Adherence to treatment regimens is a recognized area of concern in treating HIV/AIDS, and responses to our survey indicate gaps in the provision of adherence-related information. This is not surprising as Reynolds points to several researchers who find that PLWHA believe they are not provided with enough information about their ARV medications and related side effects . We see adherence as an information-intensive activity and agree with Reynolds who states that it may be possible to promote adherence through explicit information about the experience of treatment.
Information is an essential resource for people with serious medical conditions like HIV/AIDS. Elsewhere, we have stated that looking at the sources of information PLWHA use in terms of demographics can help researchers and health professionals understand how best to get information to particular groups . However, other important research questions also need to be more thoroughly explored. These include how PLWHA experience information, how they assimilate and manage the information they gather, what role information plays in taking medications, and how information can be used to improve adherence practices. We intend to use this broad base of survey results to inform additional qualitative studies in these areas. Results from this and future research can facilitate the development of better information services and education-based health interventions for the diverse groups now affected by the AIDS epidemic.

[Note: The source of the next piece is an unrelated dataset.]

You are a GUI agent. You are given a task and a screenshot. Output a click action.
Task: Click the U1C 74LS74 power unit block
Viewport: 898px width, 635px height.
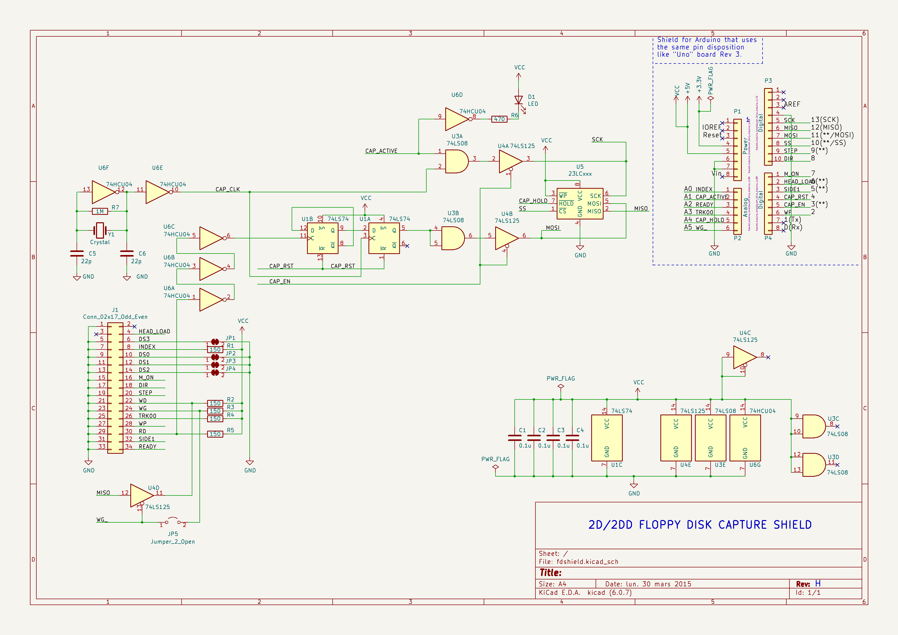[x=607, y=438]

We acknowledge Visionary Health Concepts <http://www.freehivinfo.com> for both their support and collaboration throughout this project and the InfoDyne Health Literacy Project for sharing copies of their report, The Information Dynamics of HIV-Positive People (Poster #26, US Conference on AIDS; New Orleans, LA; 18–21 Sep 2003) with organizations participating in research on this topic. Email requests for a copy of this report should be sent to moc.loa@htlaehenydofni.
* An explicit definition of the term men who have sex with men (MSM) is not offered in the CDC report referenced here. However, it is apparent from its usage in the text that it refers to both men who identify as homosexual as well as men who do not identify as homosexual and have sex with men.